━━━ Listed entries

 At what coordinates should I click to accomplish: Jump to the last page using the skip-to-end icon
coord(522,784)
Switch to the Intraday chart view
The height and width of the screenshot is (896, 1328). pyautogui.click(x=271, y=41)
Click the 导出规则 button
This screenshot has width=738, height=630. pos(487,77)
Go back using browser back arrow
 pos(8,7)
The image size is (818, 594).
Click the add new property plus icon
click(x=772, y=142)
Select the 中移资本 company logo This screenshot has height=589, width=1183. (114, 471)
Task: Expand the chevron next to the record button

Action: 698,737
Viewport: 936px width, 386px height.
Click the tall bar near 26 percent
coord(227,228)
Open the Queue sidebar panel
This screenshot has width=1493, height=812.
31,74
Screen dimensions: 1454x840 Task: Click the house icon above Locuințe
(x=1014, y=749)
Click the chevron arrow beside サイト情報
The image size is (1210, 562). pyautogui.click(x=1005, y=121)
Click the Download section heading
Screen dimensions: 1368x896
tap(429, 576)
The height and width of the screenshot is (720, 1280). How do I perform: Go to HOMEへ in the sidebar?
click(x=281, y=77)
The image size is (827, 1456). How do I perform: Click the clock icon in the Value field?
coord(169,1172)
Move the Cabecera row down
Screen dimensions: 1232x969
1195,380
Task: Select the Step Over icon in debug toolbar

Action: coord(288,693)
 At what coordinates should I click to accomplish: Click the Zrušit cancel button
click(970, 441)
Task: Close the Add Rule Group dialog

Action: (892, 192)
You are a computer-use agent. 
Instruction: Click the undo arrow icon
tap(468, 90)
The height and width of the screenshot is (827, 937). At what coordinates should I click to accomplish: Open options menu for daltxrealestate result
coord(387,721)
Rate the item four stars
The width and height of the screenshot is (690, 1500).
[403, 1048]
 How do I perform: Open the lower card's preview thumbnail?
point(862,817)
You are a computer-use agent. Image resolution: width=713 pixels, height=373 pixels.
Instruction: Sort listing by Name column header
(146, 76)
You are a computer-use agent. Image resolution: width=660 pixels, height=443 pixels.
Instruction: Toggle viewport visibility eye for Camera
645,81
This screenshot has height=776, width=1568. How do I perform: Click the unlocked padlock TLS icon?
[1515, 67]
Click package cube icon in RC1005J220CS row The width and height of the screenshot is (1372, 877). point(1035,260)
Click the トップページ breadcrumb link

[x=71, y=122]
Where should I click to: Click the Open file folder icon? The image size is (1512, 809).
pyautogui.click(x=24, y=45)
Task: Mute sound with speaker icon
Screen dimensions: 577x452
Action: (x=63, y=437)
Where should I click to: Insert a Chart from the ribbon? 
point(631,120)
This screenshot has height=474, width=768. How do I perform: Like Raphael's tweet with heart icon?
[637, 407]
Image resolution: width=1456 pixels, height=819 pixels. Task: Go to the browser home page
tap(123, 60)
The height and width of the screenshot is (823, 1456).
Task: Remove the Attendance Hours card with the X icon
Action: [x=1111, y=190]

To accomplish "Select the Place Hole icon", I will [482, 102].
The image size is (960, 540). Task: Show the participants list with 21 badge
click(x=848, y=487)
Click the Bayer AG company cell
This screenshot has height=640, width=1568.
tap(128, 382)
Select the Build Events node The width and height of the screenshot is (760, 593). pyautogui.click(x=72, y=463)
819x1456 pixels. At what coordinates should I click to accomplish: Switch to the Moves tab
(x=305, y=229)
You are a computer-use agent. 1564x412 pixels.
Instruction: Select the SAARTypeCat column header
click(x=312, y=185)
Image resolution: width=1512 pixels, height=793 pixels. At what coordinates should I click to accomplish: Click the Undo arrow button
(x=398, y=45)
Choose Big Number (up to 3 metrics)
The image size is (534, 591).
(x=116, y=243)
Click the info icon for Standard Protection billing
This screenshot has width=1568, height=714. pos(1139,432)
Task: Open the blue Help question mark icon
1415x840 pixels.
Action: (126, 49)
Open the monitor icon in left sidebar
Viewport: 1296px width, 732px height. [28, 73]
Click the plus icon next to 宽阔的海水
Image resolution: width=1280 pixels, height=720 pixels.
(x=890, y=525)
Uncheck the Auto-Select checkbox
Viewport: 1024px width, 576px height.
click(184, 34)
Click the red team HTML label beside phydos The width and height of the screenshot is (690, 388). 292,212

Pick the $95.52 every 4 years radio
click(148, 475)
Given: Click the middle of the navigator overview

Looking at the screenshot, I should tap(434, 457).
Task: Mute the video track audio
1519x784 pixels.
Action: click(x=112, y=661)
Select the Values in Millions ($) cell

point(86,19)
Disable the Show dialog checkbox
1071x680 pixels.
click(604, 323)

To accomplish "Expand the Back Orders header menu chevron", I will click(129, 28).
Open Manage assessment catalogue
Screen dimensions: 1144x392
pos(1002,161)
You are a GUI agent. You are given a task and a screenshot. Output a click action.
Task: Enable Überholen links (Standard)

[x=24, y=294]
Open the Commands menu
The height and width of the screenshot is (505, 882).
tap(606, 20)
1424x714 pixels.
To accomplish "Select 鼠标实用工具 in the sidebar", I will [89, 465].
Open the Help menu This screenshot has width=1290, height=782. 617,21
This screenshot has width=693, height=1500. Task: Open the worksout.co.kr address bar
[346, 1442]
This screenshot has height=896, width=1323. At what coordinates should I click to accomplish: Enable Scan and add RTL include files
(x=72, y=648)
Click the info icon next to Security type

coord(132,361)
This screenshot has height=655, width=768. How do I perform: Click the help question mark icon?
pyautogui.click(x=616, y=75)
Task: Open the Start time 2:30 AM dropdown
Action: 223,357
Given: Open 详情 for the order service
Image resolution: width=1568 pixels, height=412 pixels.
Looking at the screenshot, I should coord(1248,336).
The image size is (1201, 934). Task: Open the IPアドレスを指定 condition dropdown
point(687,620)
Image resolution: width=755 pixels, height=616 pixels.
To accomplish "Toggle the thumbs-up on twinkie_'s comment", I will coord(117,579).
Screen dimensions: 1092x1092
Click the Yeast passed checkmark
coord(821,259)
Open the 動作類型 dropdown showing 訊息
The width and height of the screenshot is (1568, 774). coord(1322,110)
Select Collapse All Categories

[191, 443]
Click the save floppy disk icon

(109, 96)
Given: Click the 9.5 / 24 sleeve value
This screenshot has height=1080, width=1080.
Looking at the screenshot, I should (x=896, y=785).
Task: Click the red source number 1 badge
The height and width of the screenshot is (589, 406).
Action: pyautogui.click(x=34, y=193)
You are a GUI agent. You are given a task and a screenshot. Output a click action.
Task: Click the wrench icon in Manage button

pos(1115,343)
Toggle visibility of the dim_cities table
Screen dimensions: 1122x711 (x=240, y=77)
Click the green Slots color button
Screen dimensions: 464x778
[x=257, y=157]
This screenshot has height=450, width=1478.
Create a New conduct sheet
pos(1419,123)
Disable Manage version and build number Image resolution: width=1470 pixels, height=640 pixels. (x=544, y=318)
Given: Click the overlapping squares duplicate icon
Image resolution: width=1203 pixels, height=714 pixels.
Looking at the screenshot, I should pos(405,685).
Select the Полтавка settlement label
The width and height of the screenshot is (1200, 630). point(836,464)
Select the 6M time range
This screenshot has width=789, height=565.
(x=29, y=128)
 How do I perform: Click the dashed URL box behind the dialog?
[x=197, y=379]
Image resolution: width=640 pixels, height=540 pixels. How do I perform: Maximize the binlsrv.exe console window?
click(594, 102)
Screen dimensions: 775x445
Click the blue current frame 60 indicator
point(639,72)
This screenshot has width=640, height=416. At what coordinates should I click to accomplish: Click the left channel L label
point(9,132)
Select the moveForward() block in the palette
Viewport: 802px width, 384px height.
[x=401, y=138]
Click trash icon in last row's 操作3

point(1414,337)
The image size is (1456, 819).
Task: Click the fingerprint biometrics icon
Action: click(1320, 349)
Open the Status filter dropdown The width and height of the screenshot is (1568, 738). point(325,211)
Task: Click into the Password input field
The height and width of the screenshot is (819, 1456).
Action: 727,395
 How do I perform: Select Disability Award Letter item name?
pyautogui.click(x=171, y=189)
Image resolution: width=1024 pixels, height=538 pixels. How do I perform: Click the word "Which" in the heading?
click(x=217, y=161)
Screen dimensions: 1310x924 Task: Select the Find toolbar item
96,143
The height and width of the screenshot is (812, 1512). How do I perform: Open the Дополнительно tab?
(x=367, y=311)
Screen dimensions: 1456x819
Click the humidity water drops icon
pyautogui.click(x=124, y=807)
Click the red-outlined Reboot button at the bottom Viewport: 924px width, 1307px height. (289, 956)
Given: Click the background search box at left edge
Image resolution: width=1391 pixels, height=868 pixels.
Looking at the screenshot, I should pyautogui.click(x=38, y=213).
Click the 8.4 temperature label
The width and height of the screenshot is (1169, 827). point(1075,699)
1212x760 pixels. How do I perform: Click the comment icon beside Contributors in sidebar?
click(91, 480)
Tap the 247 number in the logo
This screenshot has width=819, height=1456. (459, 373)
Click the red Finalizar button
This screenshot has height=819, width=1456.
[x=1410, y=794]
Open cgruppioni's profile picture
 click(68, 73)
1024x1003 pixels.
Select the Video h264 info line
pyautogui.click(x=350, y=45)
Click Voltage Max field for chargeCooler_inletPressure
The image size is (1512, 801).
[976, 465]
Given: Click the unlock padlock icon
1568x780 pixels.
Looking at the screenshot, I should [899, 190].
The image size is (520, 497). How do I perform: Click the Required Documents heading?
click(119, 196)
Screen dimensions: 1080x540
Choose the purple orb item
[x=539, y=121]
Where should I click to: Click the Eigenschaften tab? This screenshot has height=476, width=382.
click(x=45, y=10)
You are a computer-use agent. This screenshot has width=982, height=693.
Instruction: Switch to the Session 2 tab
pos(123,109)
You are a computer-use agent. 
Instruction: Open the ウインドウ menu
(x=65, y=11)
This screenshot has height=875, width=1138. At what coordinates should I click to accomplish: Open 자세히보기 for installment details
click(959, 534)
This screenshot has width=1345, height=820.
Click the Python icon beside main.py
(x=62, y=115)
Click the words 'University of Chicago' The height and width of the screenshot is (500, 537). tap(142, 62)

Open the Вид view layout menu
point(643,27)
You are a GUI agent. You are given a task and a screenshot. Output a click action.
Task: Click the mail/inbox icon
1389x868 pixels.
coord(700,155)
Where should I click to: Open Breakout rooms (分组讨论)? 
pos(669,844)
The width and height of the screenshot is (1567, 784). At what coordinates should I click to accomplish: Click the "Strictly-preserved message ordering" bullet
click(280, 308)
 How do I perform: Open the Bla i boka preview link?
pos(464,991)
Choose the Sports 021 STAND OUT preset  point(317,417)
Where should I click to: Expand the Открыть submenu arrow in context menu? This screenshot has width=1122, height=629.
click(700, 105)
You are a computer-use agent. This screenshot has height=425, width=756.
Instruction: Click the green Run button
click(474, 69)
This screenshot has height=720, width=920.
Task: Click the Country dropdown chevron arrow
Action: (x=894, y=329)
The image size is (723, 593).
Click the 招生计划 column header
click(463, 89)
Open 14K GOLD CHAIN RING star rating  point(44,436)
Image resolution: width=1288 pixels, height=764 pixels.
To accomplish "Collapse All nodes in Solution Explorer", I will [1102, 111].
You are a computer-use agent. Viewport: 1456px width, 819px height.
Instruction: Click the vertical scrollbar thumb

━━━━━━

### Instruction
Copy out the records again, starting at the very beginning and ending with the line that contains "Action: 698,737".

### The reply
 At what coordinates should I click to accomplish: Jump to the last page using the skip-to-end icon
coord(522,784)
Switch to the Intraday chart view
The height and width of the screenshot is (896, 1328). pyautogui.click(x=271, y=41)
Click the 导出规则 button
This screenshot has width=738, height=630. pos(487,77)
Go back using browser back arrow
 pos(8,7)
The image size is (818, 594).
Click the add new property plus icon
click(x=772, y=142)
Select the 中移资本 company logo This screenshot has height=589, width=1183. (114, 471)
Task: Expand the chevron next to the record button

Action: 698,737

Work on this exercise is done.